#### [Instructions to follow]
Copy the data that follows exactly. Include no pictures.
* * *
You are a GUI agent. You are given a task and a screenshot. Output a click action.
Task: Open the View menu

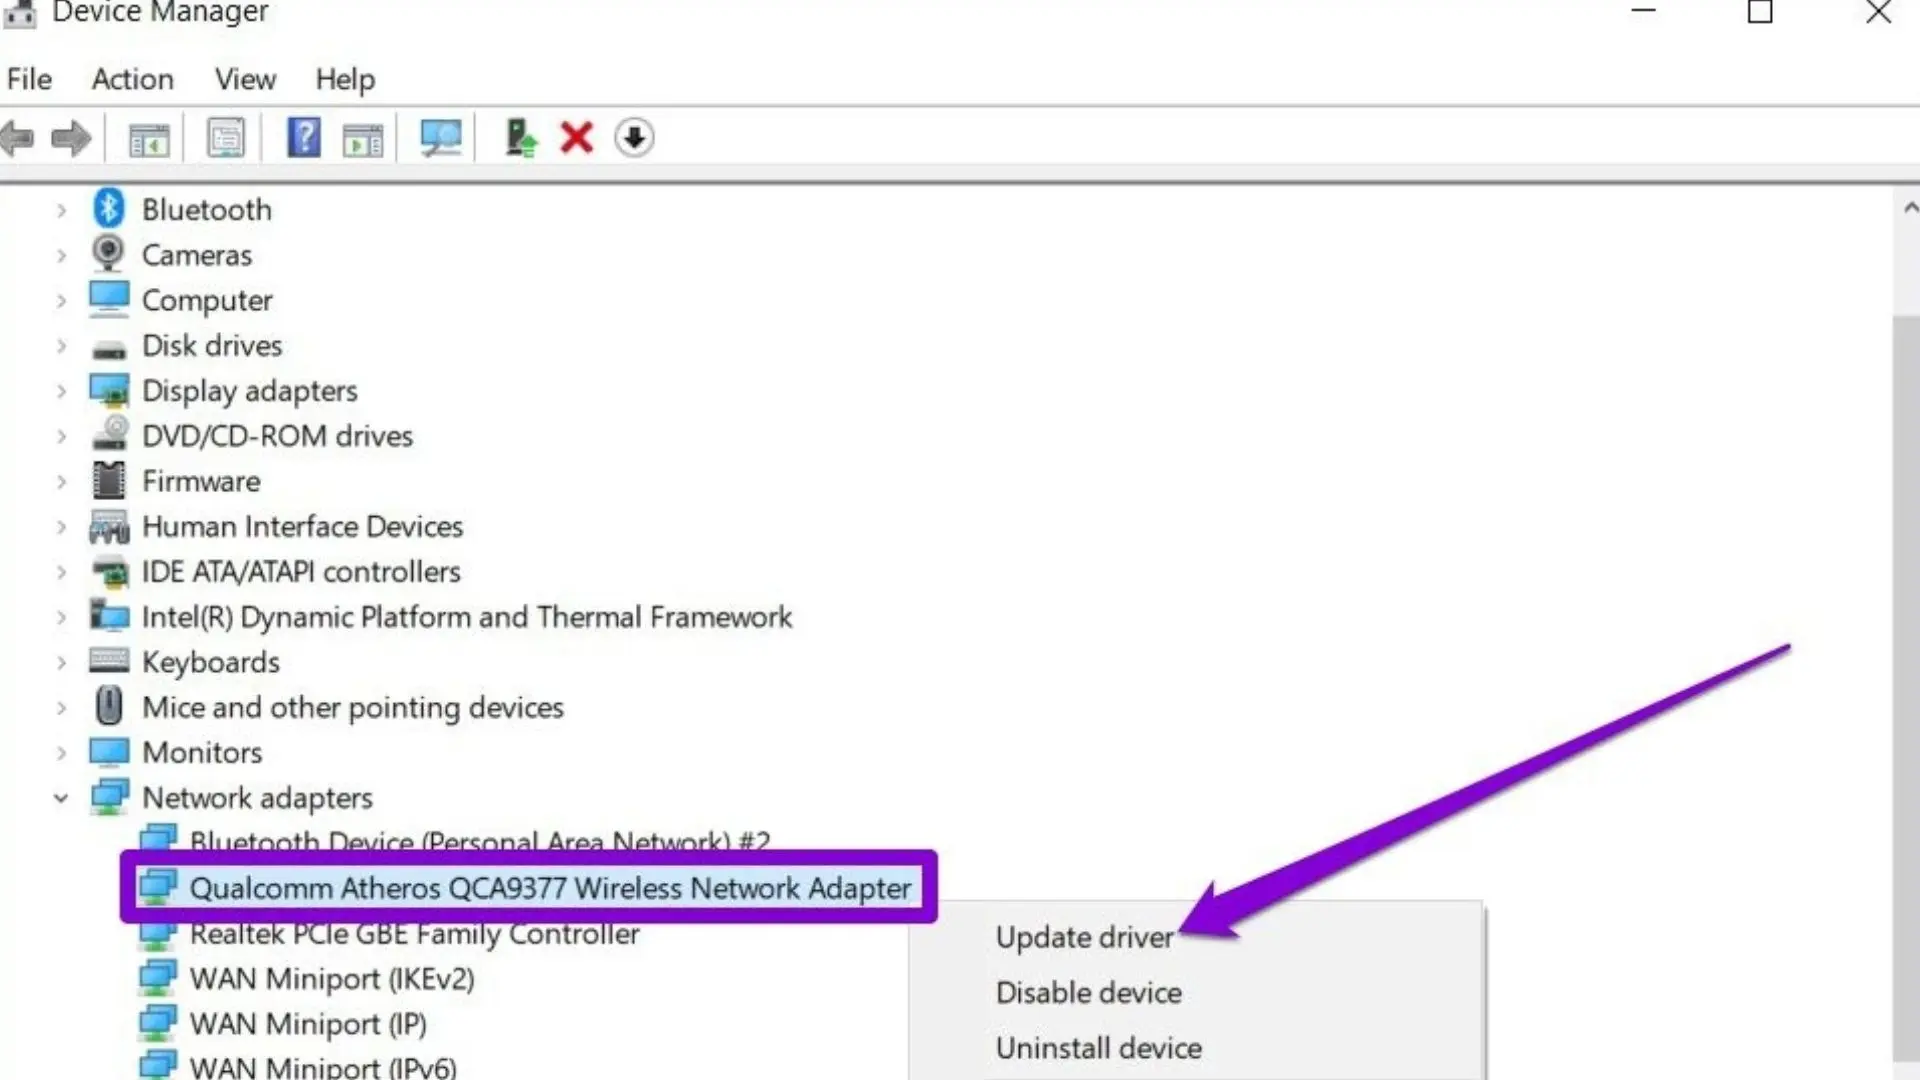pos(245,79)
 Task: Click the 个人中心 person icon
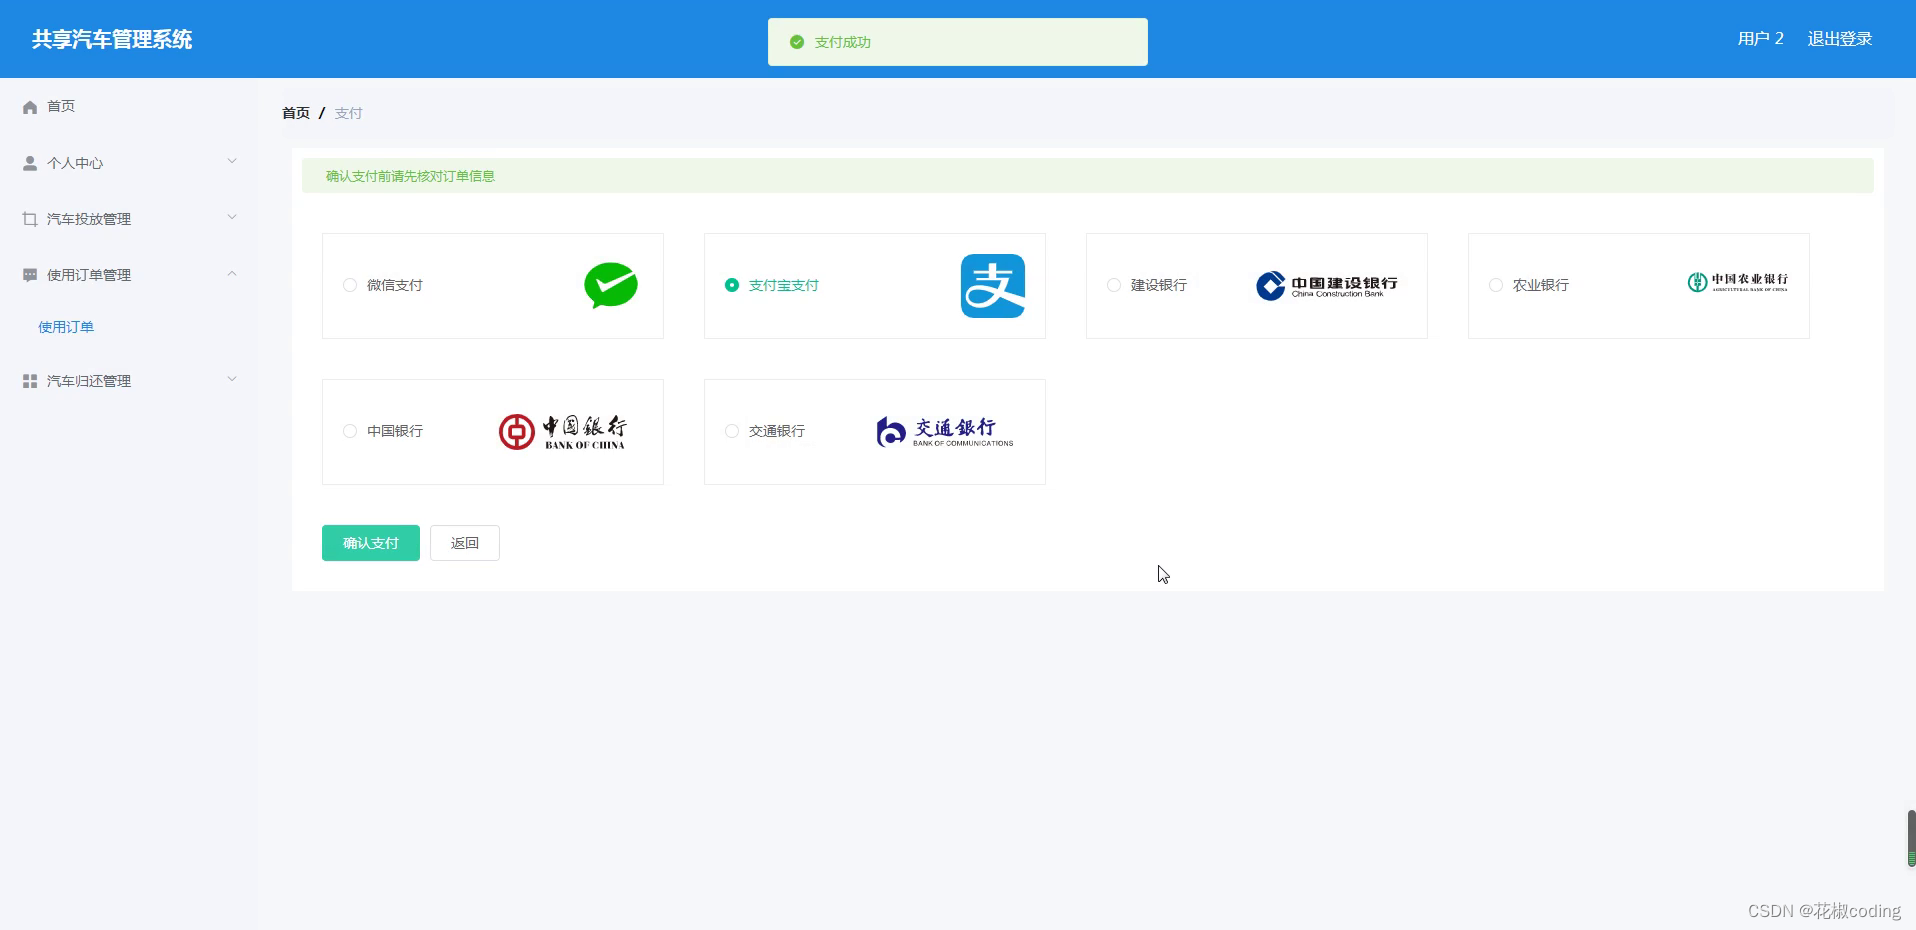pyautogui.click(x=29, y=161)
* * *
#### [Your response]
You are a GUI agent. You are given a task and a screenshot. Output a click action.
Task: Open the View menu

pos(245,79)
 Task: Click the 个人中心 person icon
pyautogui.click(x=29, y=161)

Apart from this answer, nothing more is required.